D’Amato is working with the state and the Northern Institute of Applied Climate Science to conduct research on land in the Worcester Range. First, they will assess how climate change and other stressors such as disease and invasive species threaten forests. They then develop strategies to manage these stressors and monitor the results.

For example, loggers could create gaps in the canopy to make room for new, younger trees, which could respond to an event like a storm “differently than a mature tree,” D’Amato said. Creating space could also promote the growth of different types of species that “have different responses to drought or may not be susceptible to a particular insect or disease,” he said.

D’Amato sees the need to find a balance between actively managing the land and leaving nature alone.

One of the “beauties of public lands,” he said, is that the planning process allows officials to balance various priorities, “unlike perhaps commercial forest land, where the primary goal may be more focused on economics, or perhaps a national park.” , where the focus may be on conservation,” he said.

In this case, D’Amato believes the state did everything right.

Others, including members of the advocacy group Standing Trees, argue that forests are healthiest when left alone and that forests on federal lands serve taxpayers best if they are not cut down.

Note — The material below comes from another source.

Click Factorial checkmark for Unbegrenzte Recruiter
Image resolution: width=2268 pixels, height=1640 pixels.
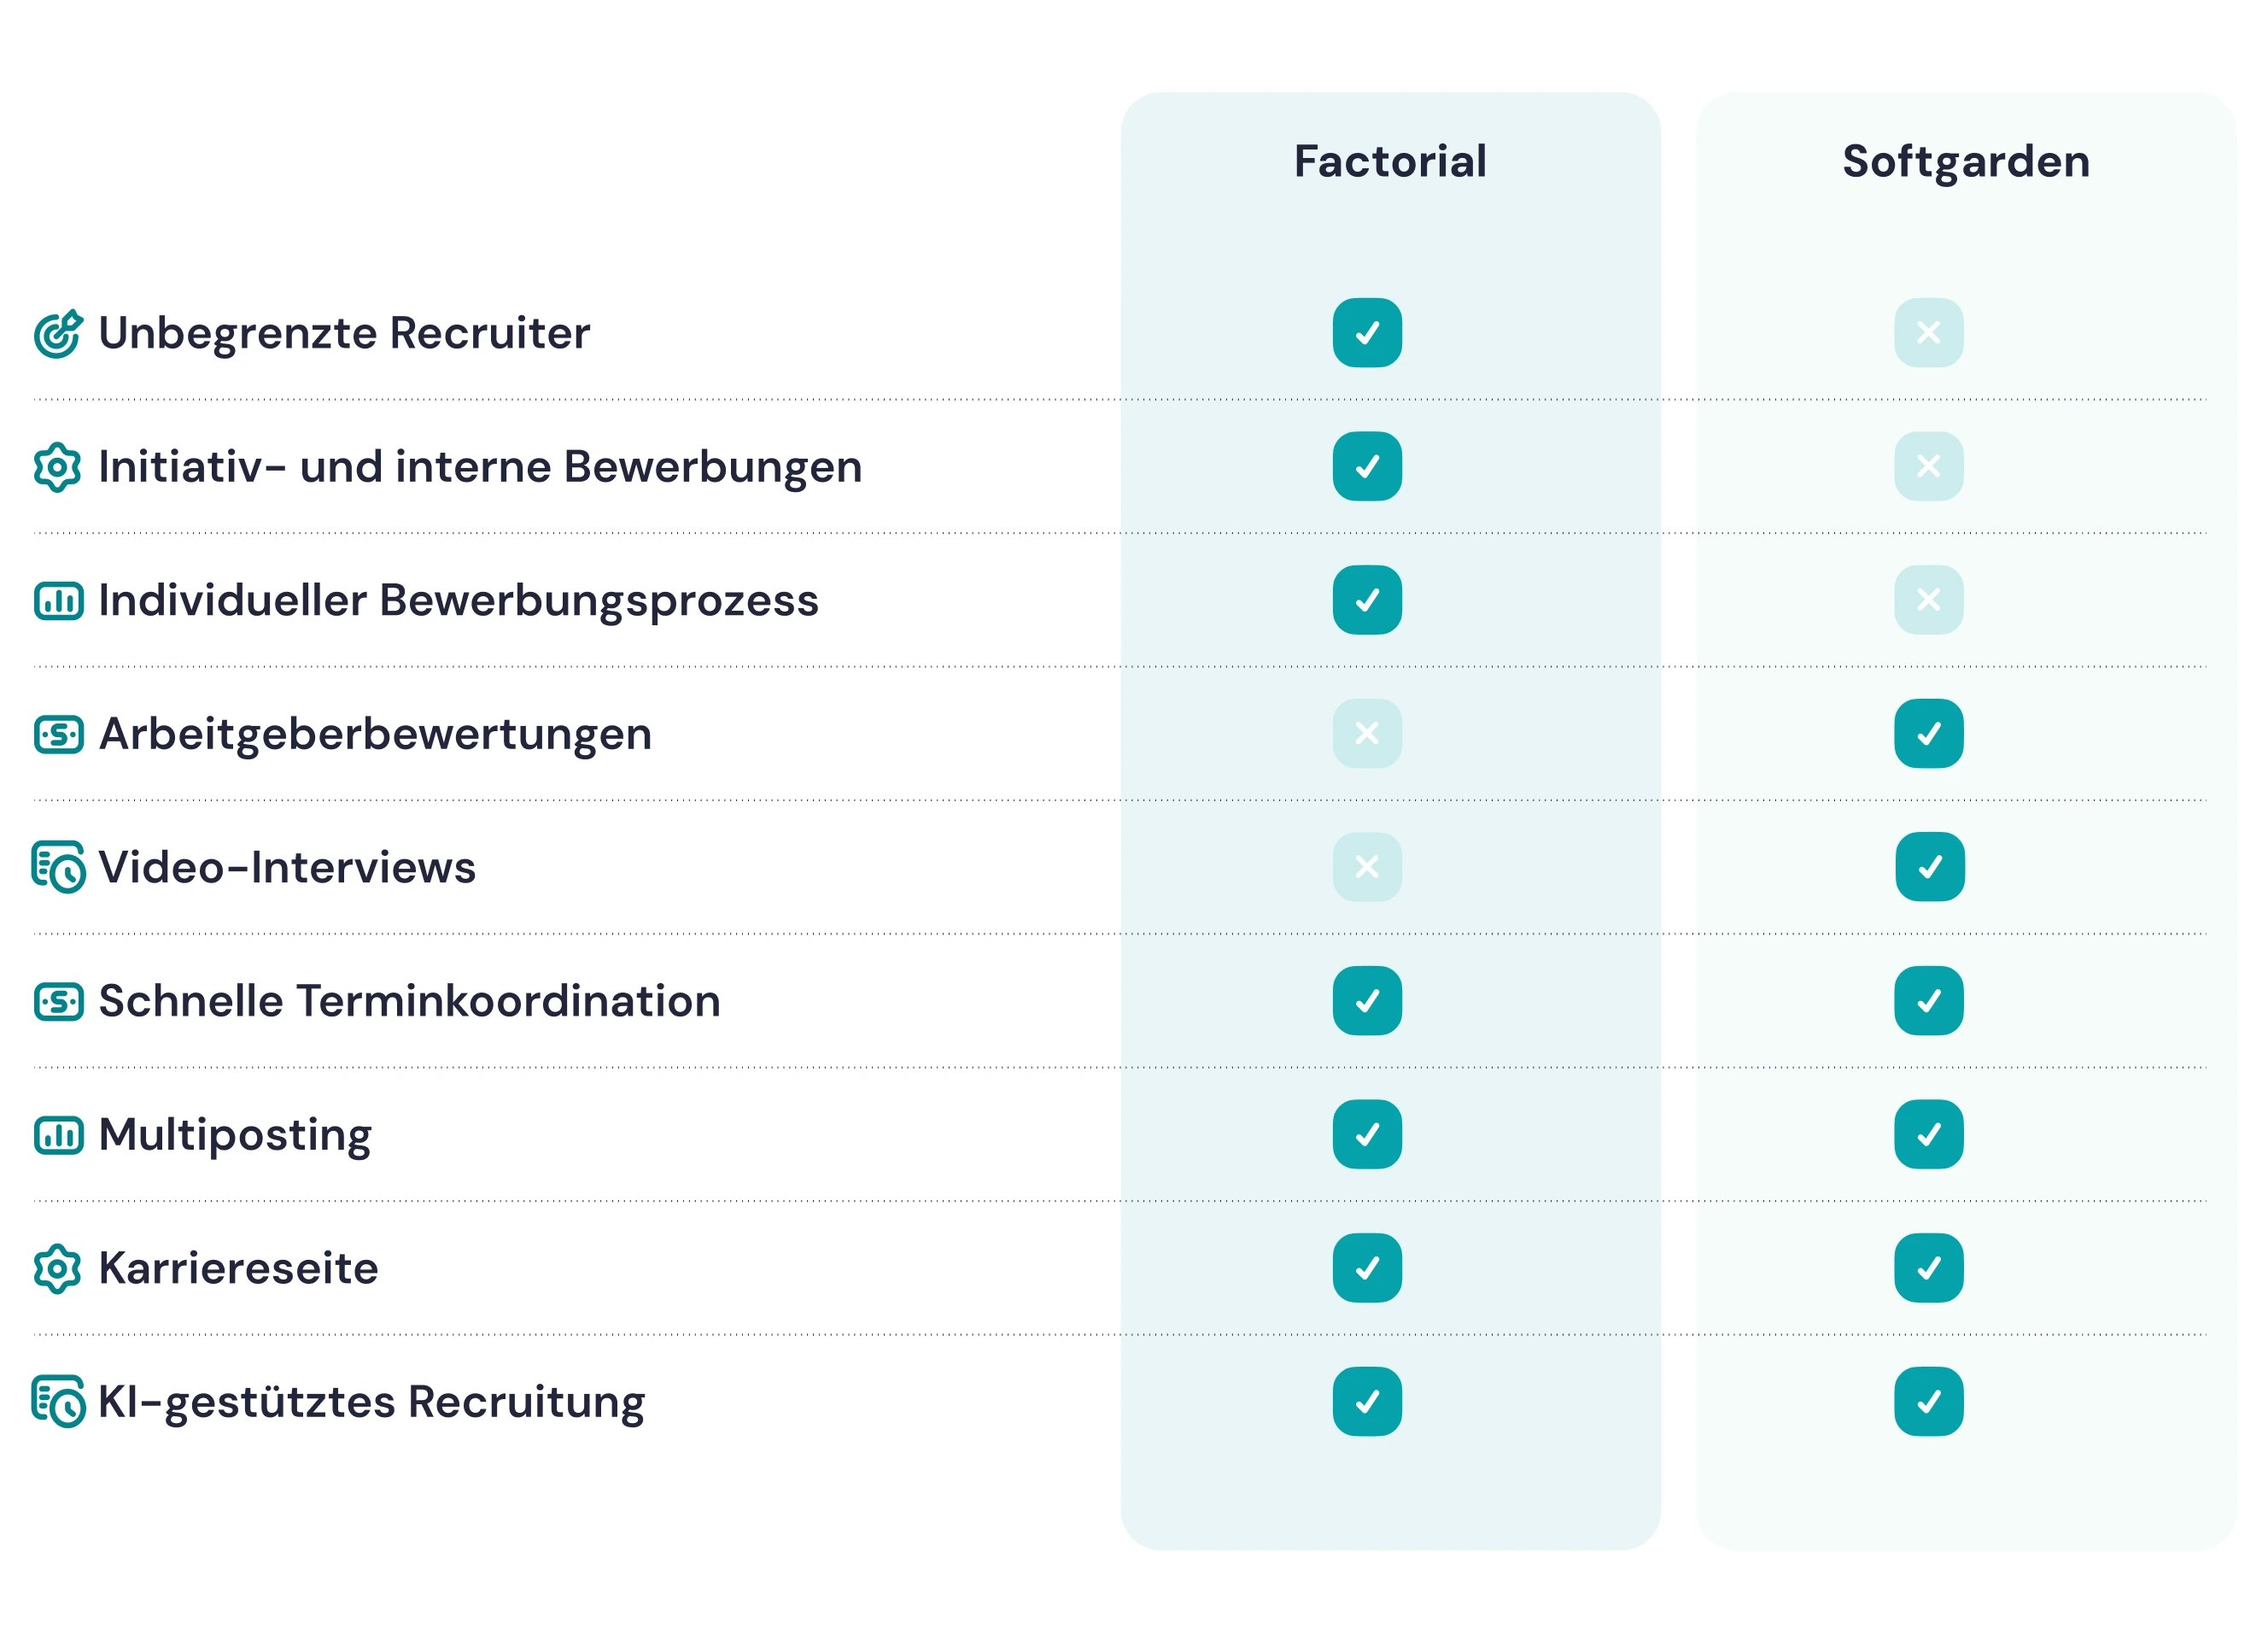point(1367,333)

Zack Porter, executive director of Standing Trees, pointed to a map of the area included in the plan that shows nearby private properties, much of which is included in the state’s Current Use program. The program gives landowners who own forests a cheaper property tax rate if they leave the land undeveloped, and unless they are enrolled in a new, selective current use category, most of them are required to regularly harvest timber.

“The vast majority of what we see here is regularly managed for timber,” Porter said. “There is simply no reason why we should introduce roads and logging trails and undertake deforestation in this landscape. It makes no sense. We do ongoing forestry in the landscape around the Worcester Range.”